Security researchers at ESET have uncovered PromptLock, the first known AI-powered ransomware that leverages a large language model (LLM) to dynamically generate malicious Lua scripts. Written in Golang, PromptLock targets Windows, macOS, and Linux systems using OpenAI’s gpt-oss:20b model via the Ollama API. The LLM is accessed through a remote server connected via a proxy tunnel, allowing the malware to stay modular and flexible across environments.
PromptLock uses hard-coded prompts to instruct the language model to produce scripts for key ransomware functions, including filesystem enumeration, inspection of target files, exfiltration, and encryption. Notably, it relies on the SPECK 128-bit encryption algorithm—a lightweight cipher designed for constrained devices, not commonly used in ransomware due to its weakness. Although the malware includes placeholder functionality for data destruction, this feature hasn’t yet been implemented.
Malicious Lua scripts generated on the fly. Source: x.com/ESETresearch/status/1960365364300087724.
ESET clarified that PromptLock hasn’t been seen in real-world attacks and was discovered via VirusTotal, suggesting that it is likely a proof-of-concept or experimental tool, not yet weaponized.

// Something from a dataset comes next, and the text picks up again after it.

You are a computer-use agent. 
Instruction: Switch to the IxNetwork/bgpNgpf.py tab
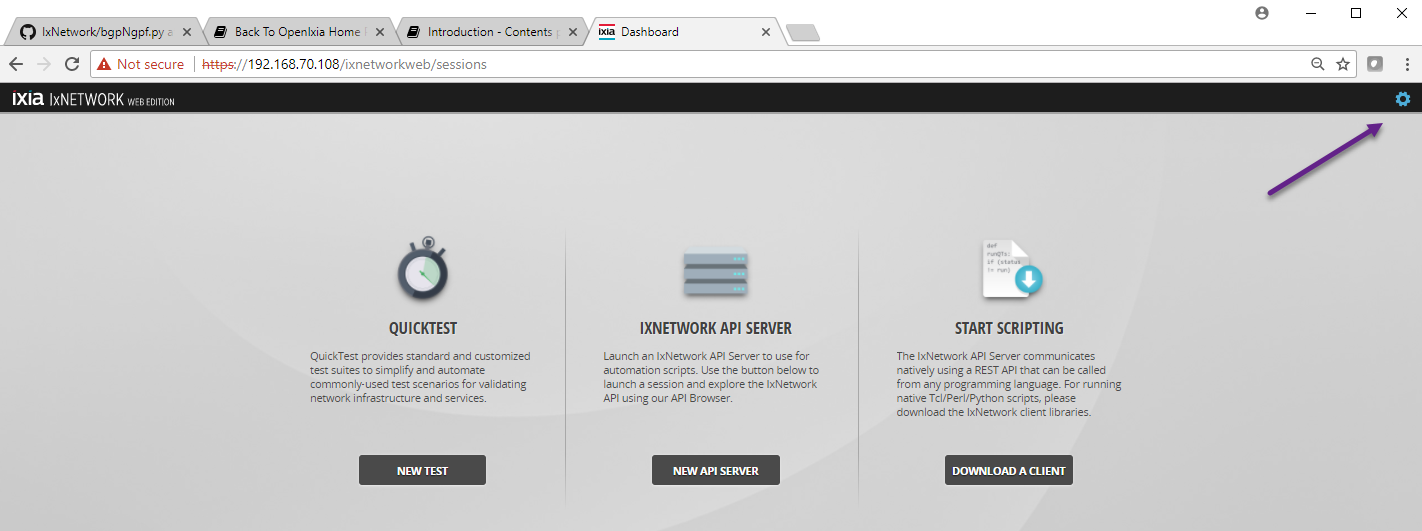106,32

Supporting this theory are clues like the use of a Bitcoin address linked to Satoshi Nakamoto and an undeveloped data destruction module. After the publication, a security researcher even claimed ownership, stating that the tool had been leaked.
Still, PromptLock is a stark demonstration of how LLMs can be integrated into malware workflows, enabling cross-platform execution, stealth, and real-time code generation. It follows the July discovery of LameHug, another LLM-driven malware attributed to APT28 that uses Hugging Face and Alibaba’s Qwen model to create shell commands dynamically. These developments highlight the growing fusion of generative AI with offensive cyber capabilities.
While PromptLock isn’t active in the wild, it offers a chilling preview of what’s possible when threat actors pair AI models with malware frameworks. As generative models become more accessible, defenders must prepare for a future where malicious code isn’t just written—it’s generated on demand. Organizations should expand their threat detection strategies to include dynamic script generation, API misuse, and unusual outbound connections to AI endpoints, reinforcing the need for behavioral detection over signature-based defense.